房総地区の新聞輸送
1996.6
房総半島に日本最後の定期荷物運用が残っていると知ったのはRM誌の特集だったと思う。荷物輸送体系の見直しから当時ですでに十余年。そんな20世紀目前に荷物輸送が現役であることは衝撃だった。場所は千葉県房総半島。その荷物は「夕刊」である。なぜ房総半島だけに新聞輸送が残ったのか。それは当時はまだ半島の高速道路は未完状態であり、またアクアラインの開通もあと2年待たなければならなかったため、道路事情は悪く、しかも需要もそれなりに多い房総半島に夕刊を定時で運び届けるのは鉄道が最適だったという。また夏季の幹線道路の渋滞は尋常ではないほどで、自分もその辺は身に染みて房総半島の道路事情の悪さは良く知っていた。
そんな訳でこの時代に房総半島にクモユニ143を連結した荷物混合列車が残っている。
ツーリングも兼ねてこの日本最後の荷物列車を仕留めようと出かけてみた。簡単にこの列車の運用を説明すると、まず幕張所属のクモユニ143×2両は正午ごろ回送として両国に向かう。両国の旧ホームに入線し新聞の積み込みを開始。荷2331Mとして2両で千葉に向かい到着すると分割されて、待ち構えていた外房線普通列車273Mと内房線普通189Mの113系の最後尾にそれぞれ1両づつ連結。途中駅で新聞を降ろしながら2つの列車は終点安房鴨川に到着。折り返しそれぞれ千葉に戻って行くという行程だ。
とある梅雨の中休みの日、当時買ったばかりの125ccのスクーターにカメラを積み、ひたすら下道で千葉を目指した。外房線沿いに南下をし続けながら撮影地を探す。時間も無くなった上に終点の安房鴨川近くまで来てしまったので、かろうじて海バックが狙える国道のオーバークロスで273Mを待った。

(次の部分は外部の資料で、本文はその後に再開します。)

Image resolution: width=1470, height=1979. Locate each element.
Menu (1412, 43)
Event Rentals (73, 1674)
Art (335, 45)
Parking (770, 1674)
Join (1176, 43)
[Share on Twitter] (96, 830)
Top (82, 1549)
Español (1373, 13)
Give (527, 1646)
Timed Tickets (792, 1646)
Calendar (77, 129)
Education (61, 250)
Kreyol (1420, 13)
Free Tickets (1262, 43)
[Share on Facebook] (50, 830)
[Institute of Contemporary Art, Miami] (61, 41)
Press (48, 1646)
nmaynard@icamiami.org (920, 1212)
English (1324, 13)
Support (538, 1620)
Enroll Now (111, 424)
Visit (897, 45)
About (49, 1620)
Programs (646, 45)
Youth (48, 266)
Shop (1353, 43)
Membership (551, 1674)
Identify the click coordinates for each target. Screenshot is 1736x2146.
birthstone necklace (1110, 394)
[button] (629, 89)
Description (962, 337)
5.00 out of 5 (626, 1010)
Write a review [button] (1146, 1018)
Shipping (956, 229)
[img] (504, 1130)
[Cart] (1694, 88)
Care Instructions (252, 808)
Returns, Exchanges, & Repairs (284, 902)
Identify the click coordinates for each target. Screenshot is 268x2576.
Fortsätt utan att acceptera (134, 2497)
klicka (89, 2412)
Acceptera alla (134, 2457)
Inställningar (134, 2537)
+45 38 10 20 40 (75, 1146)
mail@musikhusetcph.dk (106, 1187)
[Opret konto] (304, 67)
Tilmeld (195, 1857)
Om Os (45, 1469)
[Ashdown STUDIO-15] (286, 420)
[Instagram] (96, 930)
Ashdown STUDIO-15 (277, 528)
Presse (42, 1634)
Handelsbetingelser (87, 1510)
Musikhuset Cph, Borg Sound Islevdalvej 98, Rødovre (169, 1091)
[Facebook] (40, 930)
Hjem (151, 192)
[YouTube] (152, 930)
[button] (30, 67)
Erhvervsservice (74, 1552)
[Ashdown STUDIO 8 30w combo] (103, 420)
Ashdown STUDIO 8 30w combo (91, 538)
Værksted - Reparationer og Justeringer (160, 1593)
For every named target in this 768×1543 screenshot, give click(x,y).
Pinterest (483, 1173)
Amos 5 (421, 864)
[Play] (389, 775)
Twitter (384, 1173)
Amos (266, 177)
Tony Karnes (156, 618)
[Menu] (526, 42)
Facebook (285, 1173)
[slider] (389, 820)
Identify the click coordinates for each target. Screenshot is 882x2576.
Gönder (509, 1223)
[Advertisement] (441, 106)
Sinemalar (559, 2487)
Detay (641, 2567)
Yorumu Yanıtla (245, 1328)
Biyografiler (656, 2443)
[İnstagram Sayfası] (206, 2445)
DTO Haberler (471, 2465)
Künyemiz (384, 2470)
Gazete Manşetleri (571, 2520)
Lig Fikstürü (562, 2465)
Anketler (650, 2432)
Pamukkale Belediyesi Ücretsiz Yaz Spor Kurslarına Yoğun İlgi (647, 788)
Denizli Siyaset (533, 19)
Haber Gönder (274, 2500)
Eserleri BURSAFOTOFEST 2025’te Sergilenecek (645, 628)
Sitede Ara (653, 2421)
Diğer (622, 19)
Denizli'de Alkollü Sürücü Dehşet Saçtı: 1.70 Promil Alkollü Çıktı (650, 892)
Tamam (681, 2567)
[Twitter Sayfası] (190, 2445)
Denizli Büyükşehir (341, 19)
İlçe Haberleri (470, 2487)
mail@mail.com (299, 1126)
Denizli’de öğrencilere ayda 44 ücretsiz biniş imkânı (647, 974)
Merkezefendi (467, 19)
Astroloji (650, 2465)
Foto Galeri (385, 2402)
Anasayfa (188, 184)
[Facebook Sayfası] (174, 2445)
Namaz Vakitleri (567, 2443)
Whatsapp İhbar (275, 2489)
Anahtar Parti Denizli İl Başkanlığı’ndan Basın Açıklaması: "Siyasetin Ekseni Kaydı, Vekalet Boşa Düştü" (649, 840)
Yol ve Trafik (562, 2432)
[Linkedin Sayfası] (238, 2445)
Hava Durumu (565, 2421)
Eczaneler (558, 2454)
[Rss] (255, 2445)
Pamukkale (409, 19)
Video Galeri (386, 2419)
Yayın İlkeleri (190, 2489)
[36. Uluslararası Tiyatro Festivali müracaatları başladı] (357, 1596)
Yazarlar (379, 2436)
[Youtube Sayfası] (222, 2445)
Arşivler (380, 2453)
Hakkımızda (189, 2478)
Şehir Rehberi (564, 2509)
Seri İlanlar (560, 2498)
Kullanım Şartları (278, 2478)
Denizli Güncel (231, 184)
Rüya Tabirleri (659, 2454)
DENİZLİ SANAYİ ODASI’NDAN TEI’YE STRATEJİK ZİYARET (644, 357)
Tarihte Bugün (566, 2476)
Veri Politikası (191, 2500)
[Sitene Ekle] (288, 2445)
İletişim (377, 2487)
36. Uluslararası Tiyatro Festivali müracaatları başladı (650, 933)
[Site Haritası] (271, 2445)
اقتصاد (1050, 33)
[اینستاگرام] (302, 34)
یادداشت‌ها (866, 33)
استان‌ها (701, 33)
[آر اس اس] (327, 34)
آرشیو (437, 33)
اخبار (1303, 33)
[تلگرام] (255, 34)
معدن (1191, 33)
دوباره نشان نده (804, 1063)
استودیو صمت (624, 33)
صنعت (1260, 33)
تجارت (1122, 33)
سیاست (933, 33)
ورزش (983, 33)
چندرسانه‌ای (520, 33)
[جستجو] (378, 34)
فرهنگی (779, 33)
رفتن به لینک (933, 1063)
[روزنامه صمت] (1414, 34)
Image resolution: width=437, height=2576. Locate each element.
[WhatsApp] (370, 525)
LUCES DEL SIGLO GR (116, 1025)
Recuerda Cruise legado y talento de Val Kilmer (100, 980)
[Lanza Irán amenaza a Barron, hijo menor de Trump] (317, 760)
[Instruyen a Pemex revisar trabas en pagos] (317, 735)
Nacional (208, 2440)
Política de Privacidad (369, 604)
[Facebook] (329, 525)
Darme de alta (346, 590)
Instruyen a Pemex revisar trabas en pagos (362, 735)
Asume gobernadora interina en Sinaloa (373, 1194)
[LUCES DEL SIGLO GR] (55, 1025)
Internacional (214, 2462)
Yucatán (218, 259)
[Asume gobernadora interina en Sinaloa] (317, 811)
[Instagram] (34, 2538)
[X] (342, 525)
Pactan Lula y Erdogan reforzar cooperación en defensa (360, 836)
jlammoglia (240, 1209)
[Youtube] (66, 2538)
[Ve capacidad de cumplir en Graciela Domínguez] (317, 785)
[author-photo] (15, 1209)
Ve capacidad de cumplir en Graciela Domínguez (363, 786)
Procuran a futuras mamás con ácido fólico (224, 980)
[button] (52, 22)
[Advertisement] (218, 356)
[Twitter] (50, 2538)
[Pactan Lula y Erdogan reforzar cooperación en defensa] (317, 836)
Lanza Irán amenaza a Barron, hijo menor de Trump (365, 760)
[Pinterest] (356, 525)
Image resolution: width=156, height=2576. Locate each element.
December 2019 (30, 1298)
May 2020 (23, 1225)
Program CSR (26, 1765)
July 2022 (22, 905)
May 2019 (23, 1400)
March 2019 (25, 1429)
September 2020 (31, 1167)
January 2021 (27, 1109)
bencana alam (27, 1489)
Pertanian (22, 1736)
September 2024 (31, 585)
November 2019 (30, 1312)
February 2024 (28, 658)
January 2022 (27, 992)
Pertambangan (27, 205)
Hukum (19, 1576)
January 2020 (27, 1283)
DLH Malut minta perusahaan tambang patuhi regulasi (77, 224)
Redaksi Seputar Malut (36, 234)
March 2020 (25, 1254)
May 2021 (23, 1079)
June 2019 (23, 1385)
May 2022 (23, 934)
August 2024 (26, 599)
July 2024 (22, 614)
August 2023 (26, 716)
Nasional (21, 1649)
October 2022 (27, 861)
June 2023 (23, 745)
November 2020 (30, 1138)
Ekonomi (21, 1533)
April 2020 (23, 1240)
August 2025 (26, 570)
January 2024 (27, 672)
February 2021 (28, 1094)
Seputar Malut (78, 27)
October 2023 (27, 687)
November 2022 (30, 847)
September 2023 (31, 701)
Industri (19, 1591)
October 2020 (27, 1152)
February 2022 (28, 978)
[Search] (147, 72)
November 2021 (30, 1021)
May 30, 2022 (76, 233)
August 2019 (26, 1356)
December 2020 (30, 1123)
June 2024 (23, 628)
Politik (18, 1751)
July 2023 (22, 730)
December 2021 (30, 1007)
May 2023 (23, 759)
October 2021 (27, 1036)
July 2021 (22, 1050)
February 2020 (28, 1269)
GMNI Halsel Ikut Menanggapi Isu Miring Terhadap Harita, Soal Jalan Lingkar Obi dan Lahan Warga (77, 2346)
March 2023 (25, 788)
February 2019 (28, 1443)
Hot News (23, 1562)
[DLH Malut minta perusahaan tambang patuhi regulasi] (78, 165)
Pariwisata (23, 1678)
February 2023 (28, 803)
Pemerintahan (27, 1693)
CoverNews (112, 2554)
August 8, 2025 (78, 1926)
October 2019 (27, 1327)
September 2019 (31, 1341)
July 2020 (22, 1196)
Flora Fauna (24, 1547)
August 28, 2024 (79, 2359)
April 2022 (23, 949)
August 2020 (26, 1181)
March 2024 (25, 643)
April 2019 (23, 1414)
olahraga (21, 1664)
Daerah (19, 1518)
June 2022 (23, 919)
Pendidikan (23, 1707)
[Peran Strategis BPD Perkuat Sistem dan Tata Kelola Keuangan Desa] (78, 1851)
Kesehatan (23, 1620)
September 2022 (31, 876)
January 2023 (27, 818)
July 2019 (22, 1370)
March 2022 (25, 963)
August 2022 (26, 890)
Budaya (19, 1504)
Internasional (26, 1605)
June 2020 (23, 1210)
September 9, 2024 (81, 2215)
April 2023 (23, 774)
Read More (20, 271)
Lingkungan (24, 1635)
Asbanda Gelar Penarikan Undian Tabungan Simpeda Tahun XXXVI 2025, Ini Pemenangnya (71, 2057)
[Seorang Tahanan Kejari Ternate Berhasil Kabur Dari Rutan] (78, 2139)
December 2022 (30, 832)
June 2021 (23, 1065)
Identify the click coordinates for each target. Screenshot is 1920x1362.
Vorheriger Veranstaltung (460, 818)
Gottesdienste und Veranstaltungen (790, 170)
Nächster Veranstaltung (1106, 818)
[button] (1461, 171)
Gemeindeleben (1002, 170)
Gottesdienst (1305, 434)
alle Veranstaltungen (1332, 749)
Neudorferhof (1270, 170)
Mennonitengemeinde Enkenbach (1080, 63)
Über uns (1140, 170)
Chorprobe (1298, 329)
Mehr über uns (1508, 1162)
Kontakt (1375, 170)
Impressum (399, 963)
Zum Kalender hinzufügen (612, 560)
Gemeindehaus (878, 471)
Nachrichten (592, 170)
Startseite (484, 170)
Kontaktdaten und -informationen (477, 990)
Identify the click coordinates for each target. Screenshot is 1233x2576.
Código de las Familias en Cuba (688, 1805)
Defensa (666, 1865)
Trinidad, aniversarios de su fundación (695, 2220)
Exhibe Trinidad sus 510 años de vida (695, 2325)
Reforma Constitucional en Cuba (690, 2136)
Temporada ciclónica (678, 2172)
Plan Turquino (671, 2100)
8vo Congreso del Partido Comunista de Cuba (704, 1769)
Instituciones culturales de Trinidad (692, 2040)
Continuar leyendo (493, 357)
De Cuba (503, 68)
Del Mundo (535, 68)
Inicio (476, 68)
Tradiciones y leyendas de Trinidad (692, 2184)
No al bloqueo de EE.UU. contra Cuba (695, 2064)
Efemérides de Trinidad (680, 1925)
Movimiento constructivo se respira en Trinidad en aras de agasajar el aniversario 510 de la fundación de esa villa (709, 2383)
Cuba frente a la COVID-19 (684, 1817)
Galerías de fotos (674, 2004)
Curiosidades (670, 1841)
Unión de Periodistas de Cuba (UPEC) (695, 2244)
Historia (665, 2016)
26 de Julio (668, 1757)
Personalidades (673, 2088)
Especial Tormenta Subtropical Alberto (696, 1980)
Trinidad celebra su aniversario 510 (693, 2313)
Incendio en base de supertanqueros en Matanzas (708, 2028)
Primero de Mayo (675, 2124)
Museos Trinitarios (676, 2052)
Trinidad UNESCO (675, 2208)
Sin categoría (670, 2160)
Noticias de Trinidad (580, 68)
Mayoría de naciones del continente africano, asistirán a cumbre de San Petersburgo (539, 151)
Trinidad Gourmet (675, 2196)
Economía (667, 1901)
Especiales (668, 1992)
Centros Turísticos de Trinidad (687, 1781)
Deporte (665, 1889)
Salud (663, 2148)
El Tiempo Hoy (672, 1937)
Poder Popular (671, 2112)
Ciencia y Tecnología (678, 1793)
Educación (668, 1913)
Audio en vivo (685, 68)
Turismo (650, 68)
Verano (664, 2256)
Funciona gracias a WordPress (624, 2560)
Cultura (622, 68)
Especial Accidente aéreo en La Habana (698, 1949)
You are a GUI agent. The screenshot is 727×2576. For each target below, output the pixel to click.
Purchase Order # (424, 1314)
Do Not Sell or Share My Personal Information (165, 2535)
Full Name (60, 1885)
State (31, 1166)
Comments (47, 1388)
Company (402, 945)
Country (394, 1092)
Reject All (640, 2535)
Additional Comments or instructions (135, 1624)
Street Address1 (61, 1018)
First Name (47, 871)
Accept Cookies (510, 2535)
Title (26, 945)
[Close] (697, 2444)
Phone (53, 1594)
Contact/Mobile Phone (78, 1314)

113系にぶら下がったクモユニ143。もうすぐ終点の安房鴨川。
1996.6 外房線 安房天津〜安房小湊 EOS55 28-105mm
鴨川で両方向から来たクモユニ143は顔を合わせているはずだが、折り返しの内房線経由を撮るため太海の鉄橋へ。今度はクモユニ先頭で来るはずだ。


2148M。今度はクモユニが堂々旅客列車の先頭に立つ。まさに往年の荷物混合列車だ。
1996.6 内房線 江見〜太海 EOS55 28-105mm
この2148Mは鴨川からぐるっと房総半島を左回りに半周する。もし半島内陸をショートカットすれば追っかけができるんじゃないか?と思い国道128号を少し急いだ。館山市内の夕方の渋滞に焦りながら市街をパス。抜けると国道のバイパスが線路をまたいでいたのですぐに準備に取り掛かると、通過まであと5分ほどだった。

1996.6 内房線 那古船形〜富浦 EOS55 28-105mm
このクモユニ143を使用した新聞輸送は、この年の年末まで続いた。その後は113系の普通旅客電車の1両を荷物室扱いとして、同じく両国〜千葉から外房内房線に分かれて新聞を輸送する形態はしばらく変わらなく継続されていたが、房総半島の高速道路、首都圏からのアクセス向上により、ついに2010年3月、トラック輸送に切り替えられて房総半島の鉄道による新聞輸送は幕を閉じた。